Родственники Бриони, ее фрейлины и наставники нередко сокрушались о том, что принцесса растет настоящим сорванцом, хотя девочка никогда не отличалась кровожадностью. Однако ненависть принцессы к Хендону Толли была такой жгучей, что заставляла ее измышлять для врага самые жестокие наказания.
«Помимо всего прочего, я должна расквитаться с Толли ради Шасо, — сказала она себе. — Мой преданный друг мертв, и я не могу вознаградить его за страдания, перенесенные по моей милости. Я могу только отомстить за него».
Принцесса знала, что Шасо не причастен к убийству ее старшего брата, но до сих пор не выяснила, на ком лежит вина. Кендрика убили с помощью колдовства, но чья рука направляла злодеяние? Мысли и дела Хендона Толли были черны, но он искреннее удивился, узнав о том, что произошло с одной из горничных Аниссы. Такое удивление невозможно сыграть — Бриони, поневоле ставшая актрисой, знала это точно. Но если братья Толли не виновны в смерти Кендрика, кто же тогда виноват? В то, что горничная-ведьма не только осуществила, но и замыслила убийство, Бриони поверить не могла. Возможно, злоумышленника следует искать среди королей, соперников Олина? Или злодейский замысел родился в голове у далекого и неведомого автарка? Или же сумеречное племя, прежде чем вторгнуться на чужие земли, нанесло упреждающий удар? Так или иначе, за несколько месяцев происки врагов и магия практически уничтожили семью Эддонов, лишили жизни или разбросали по свету. За что Бриони и ее близким такое наказание? Чем они прогневили богов?
— Привет, Тим.
Фейвал втиснулся в фургон и тут же принялся стягивать через голову рубашку.
— Вид у тебя какой-то растерянный. Помочь тебе надеть платье? Я думал, ты справишься самостоятельно.
Фейвал, как главный исполнитель женских ролей, был знаком с премудростями дамских туалетов лучше самой Бриони, которая обычно одевалась с помощью горничных.

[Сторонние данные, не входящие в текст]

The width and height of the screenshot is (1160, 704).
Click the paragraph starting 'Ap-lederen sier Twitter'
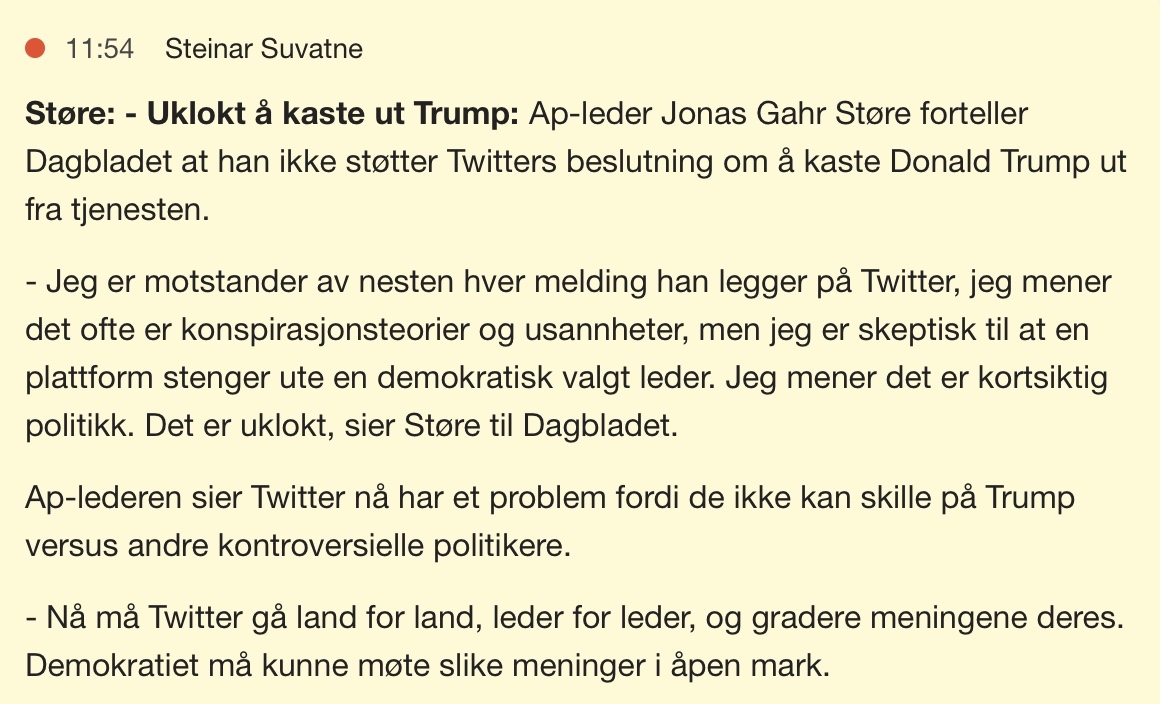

— Нет, спасибо, — покачала она головой, радуясь тому, что насущные заботы отвлекли ее от тяжких дум. — Я просто задумалась. Сейчас начну одеваться.
— Народу набился полный двор, — сообщил Фейвал и с равнодушием актера, привыкшего переодеваться на людях, стянул с себя штаны.
С тех пор как Бриони прибилась к бродячей труппе, ей не раз приходилось любоваться обнаженными мужскими телами. Тем не менее девушка так и не привыкла к этому зрелищу и поспешно отвернулась. Она успела заметить, что Фейвал хорошо сложен и обладает прекрасно развитой мускулатурой. Если бы не застенчивость Бриони, смотреть на него было бы приятно, призналась она самой себе.
«Наверное, Баррик прав и мне в самом деле следовало родиться мальчишкой, — вздохнула принцесса. — Похоже, я так же ветрена, как представители мужского племени, и так же неравнодушна к телесной красоте».
Впрочем, порой в душе Бриони пробуждались желания, непонятные ей самой. По ночам, лежа без сна девушка испытывала приступы тоски, не имеющие ничего общего с тоской по отцу и братьям. В такие минуты ей отчаянно хотелось, чтобы рядом был не просто красивый мужчина, но человек, способный согреть ее своим теплом и защитить от всех напастей. Образ этого неведомого друга и защитника был туманным и расплывчатым.
Но изредка перед внутренним взором Бриони возникали, к ее изумлению, знакомые черты. Она видела лицо не прекрасного принца, но самого обычного человека — капитана королевских гвардейцев, так скверно справившегося со своими обязанностями. Причуды собственной души выводили принцессу из себя. Кто он такой, чтобы она думала о нем? Она даже не знает, жив он или погиб.
«Нет, нет, Феррас Вансен жив, — поспешно возразила себе Бриони. — Иначе и быть не может. Он жив и здоров. И сейчас он рядом с моим братом, охраняет и защищает его».
И все-таки девушка поражалась тому, как хорошо она помнит его лицо, далекое от идеала мужской красоты. Нос капитана, похоже, был сломан в одном из давних боев, глубоко посаженные глаза под насупленными бровями устремлялись то в землю, то к небесам. Он как будто боялся, что принцесса обожжет его взором.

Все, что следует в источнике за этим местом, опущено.